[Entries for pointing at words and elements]
----

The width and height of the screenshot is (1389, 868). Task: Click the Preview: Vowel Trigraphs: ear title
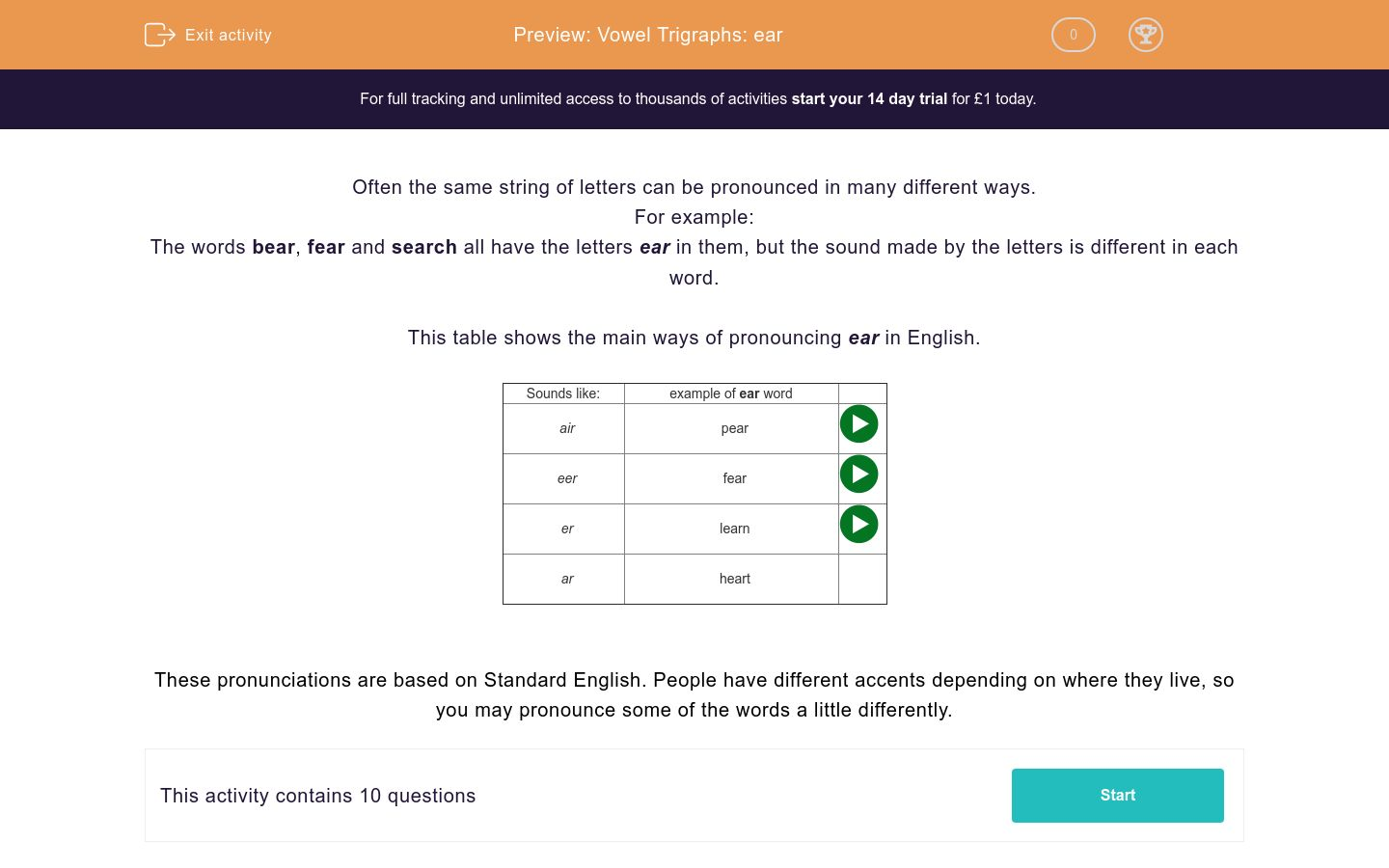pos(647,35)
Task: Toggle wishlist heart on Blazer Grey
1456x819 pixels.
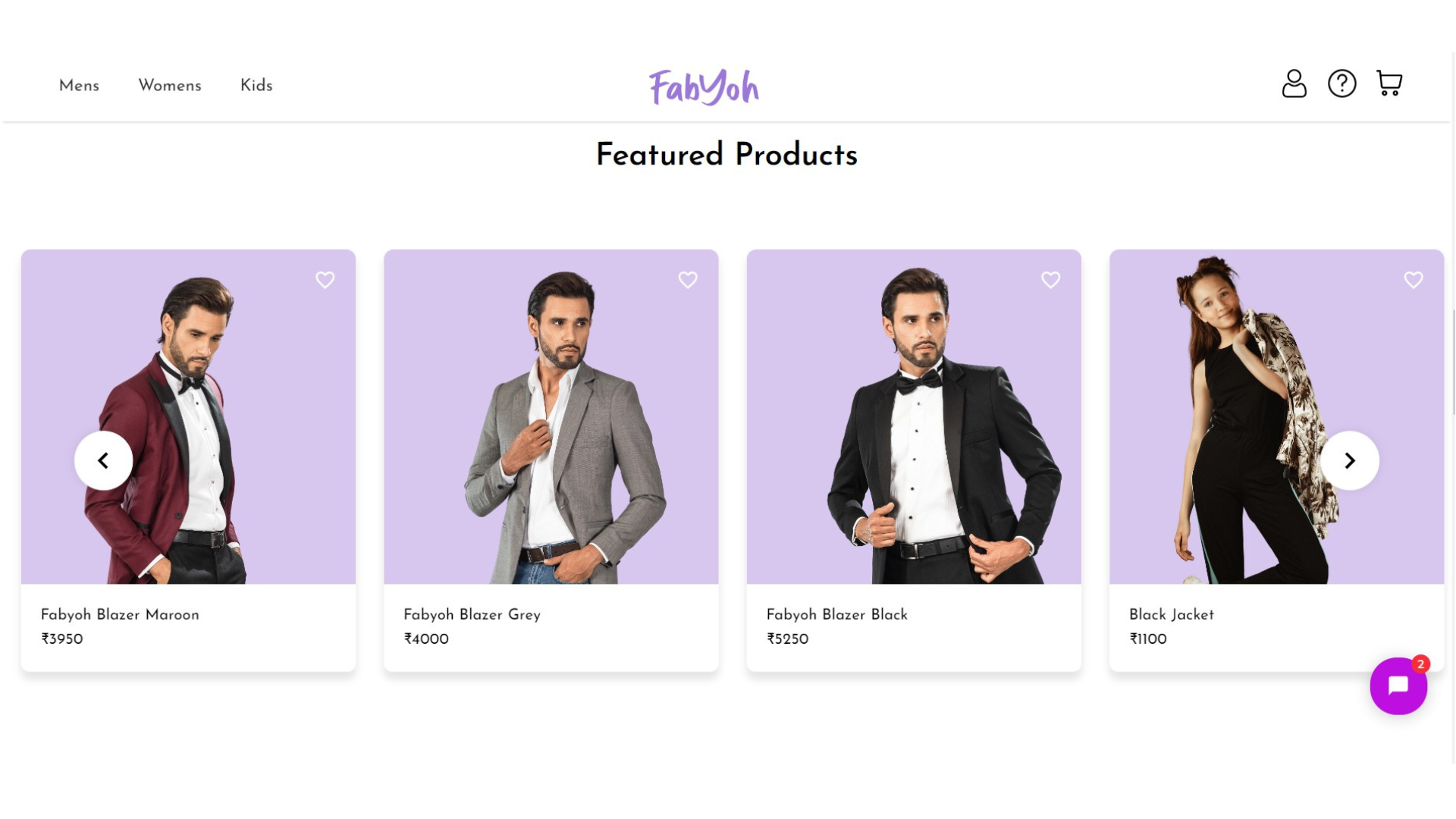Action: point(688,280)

----

What is being asked:
Rewrite the entries above with every "Task" renamed to "Instruction" and nothing else altered, omitting the pictures.

Solution to this task:
The width and height of the screenshot is (1389, 868). Instruction: Click the Preview: Vowel Trigraphs: ear title
pos(647,35)
Instruction: Toggle wishlist heart on Blazer Grey
1456x819 pixels.
Action: point(688,280)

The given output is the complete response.